Selected passage>
>>>
March 24, 2010

There is no ‘right’ answer. There never has been and there never will be.

Economics, much like politics, is filled with dichotomy and ambivalence. Since the beginning of time people have argued over the ‘right’ thing to do. The problem is that there is no ‘right’ answer. There is no black or white – only shades of gray.

This means that policies pursued today may turn out well or may turn out badly. We simply don’t know. There are too many unpredictable variables to honestly forecast any further than a week into the future. What this also means is that the ‘right’ answer at one point in time – due to a prevailing set of circumstances – may not be the ‘right’ answer at another point in time. Much of our success has as much to do with the direction of the wind as it does our economic and political policies.

Yes, we can and do impact our future. But we often stop short of our goals despite our strategies for reaching them. We want freedom, a thriving middle class, poverty-reduction, peace, incentives to innovate and a generalized improvement in living standards. Have our policies helped us get there? Or have they simply been attributed as cause to the effect when they are simply coincidences? We don’t know.
<<<
Supplied data>
>>>
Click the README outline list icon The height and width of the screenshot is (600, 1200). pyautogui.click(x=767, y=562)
<<<
>>>
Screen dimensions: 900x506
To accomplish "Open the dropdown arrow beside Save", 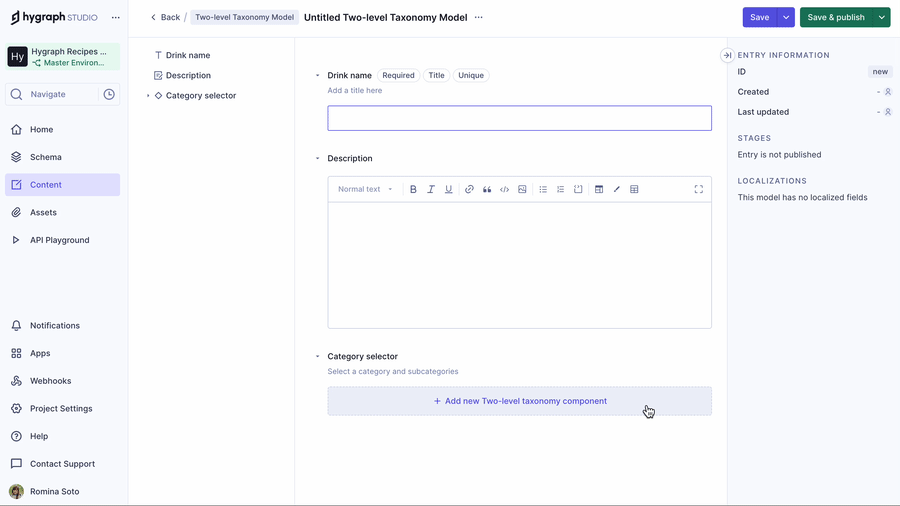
<<<
Instructions>
**1.** Answer these questions about the piece on economics:
(a) What two things does it say economics is filled with?
(b) How far into the future does it say anyone can honestly forecast?
(c) What does it say we often do despite our strategies for reaching our goals?
**2.** Rewrite the part of the piece on economics that opens with the words containing "Yes, we can" and closes with "We don’t know.", switching "middle class" to "working class".
**3.** List every goal the piece on economics names as something we want.
Nothing in the records is needed.

Your responses>
**1.**
(a) Dichotomy and ambivalence.
(b) No further than a week.
(c) We stop short of them.

**2.**
Yes, we can and do impact our future. But we often stop short of our goals despite our strategies for reaching them. We want freedom, a thriving working class, poverty-reduction, peace, incentives to innovate and a generalized improvement in living standards. Have our policies helped us get there? Or have they simply been attributed as cause to the effect when they are simply coincidences? We don’t know.

**3.**
- Freedom
- A thriving middle class
- Poverty-reduction
- Peace
- Incentives to innovate
- A generalized improvement in living standards